DİKTİĞİ ELBİSELER İNGİLTERE’DE ÇIĞIR AÇTI
Ayşe Alpasar, Mehmet Seyfullah’ın (Tatar Mehmet Efendi) kızı olan Şerife Alpasar, Ali Alpasar ile tanıştıktan sonra 1948 yılında evlendiğini ve Kemer’e gelin geldiğini söyledi. Ayşe Alpasar, annesi ve babasının zorluklar içerisinde yaşamlarını devam ettirdiğini ifade ederek, “Annem Kız Enstitüsü mezunu olduğu için dikiş öğrenmiş. Annem ve babam 1860’lı yıllarda turizme başlıyorlar. Kemer’deki ilk pansiyon annemle babama ait. Çok büyük savaş vermişler. Anneme Akif Şeker’den bir dikiş makinesi hediye geliyor ve annem terziliğe başlıyor. Köydeki kızların gelinliklerini dikiyor. 30’dan fazla öğrenci yetiştiriyor. Pansiyona gelen müşterilere şalvar ve şal gibi kıyafetler dikiyor. Soy adını hatırlayamadığım İngiltere’de Arthur adında bir yazar vardı. Eşi mankendi. O kadına bir elbise dikiyor ve siparişle 15-20 tane daha diktiriyorlar. Annemin diktiği elbiseler İngiltere’de Times ve diğer dergilerde yayınlandı. Annemin yaptığı elbiseler İngiltere’de çığır açmıştı.” dedi.

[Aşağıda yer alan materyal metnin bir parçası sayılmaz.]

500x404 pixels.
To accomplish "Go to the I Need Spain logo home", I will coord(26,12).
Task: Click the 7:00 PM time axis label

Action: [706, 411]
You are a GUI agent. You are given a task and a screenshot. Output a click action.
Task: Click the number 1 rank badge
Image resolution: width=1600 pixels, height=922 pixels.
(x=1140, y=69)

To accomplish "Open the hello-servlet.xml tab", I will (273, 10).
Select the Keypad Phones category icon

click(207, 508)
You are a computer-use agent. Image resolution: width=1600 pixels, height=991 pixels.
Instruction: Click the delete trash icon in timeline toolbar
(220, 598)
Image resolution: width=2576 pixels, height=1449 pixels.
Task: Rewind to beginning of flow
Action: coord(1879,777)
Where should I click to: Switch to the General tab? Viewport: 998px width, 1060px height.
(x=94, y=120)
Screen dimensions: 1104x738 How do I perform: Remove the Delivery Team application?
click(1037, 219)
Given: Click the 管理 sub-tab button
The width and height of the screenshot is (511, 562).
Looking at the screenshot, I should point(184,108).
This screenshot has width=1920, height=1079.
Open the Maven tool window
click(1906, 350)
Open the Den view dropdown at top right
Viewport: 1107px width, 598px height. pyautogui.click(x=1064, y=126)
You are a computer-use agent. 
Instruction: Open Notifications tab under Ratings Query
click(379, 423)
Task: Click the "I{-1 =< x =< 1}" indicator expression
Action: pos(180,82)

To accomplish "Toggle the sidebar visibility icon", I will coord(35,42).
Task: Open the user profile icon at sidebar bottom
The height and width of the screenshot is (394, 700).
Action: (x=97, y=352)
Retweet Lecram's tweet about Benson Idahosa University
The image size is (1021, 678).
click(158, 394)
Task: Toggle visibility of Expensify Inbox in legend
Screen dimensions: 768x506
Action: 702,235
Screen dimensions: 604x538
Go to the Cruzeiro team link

KEMER’E HER GELEN MİSAFİRİ EVİNDE AĞIRLIYORDU
Annesinin Kemer’in ilk pansiyonunun sahibi olduğuna dikkat çeken Ayşe Alpasar, “Annem, Kemer’e gelen vali olsun normal vatandaş olsun herkesi kendi evinde ağırlıyordu. Bir gün Orta Doğu Teknik Üniversitesi (ODTÜ) hocaları tekneyle gezerken Kemer’i görüyorlar. Kemer’i çok beğeniyorlar ve Kemer’de tatil yapmak istiyorlar. Hocalara Kemer’de kalabilecek bir yer yok ama nahiye müdürüne mektup yazın belki köy evlerinde kalabilirsiniz diyorlar. Nahiye müdürüne mektup yazıyorlar ve “Para karşılığında 15 kişi Kemer’de kalmak istiyoruz” diyorlar. Nahiye müdürü de babam Ali Alpasar’a “misafirleri sen ağırla” diyor. Babam tamam diyor ama para karşılığı olmaz diyor. İçlerinden biri zar zor az bir miktar para veriyor. Gelen grup 15 kişi değil 30’un üzerindeymiş. Yatakları yeterli gelmemiş. Komşulardan temin etmişler. ODTÜ hocaları döndüklerinde öğrencilerine ve arkadaşlarına Kemer’i anlatmış. Bu iş daha sonra giderek büyümüş. Daha sonra küçük bir pansiyon yapmışlar. Babam hiçbir zaman müşteri demezdi, misafir derdi. Annem kendi yaptığı yiyecekleri misafirlere ikram ederdi. Mücver ve civge yemekleri İngilizlerin her zaman en çok beğendiği yemekler olurdu. Annem ve babam Kemer’de turizmin yayılması için çok savaş verdi. Turizm illaki Kemer’e gelecekti ama annem ve babam sabrederek ve azmederek 1960’lı yıllarda Kemer’e turizmi getirmiş.” diye konuştu.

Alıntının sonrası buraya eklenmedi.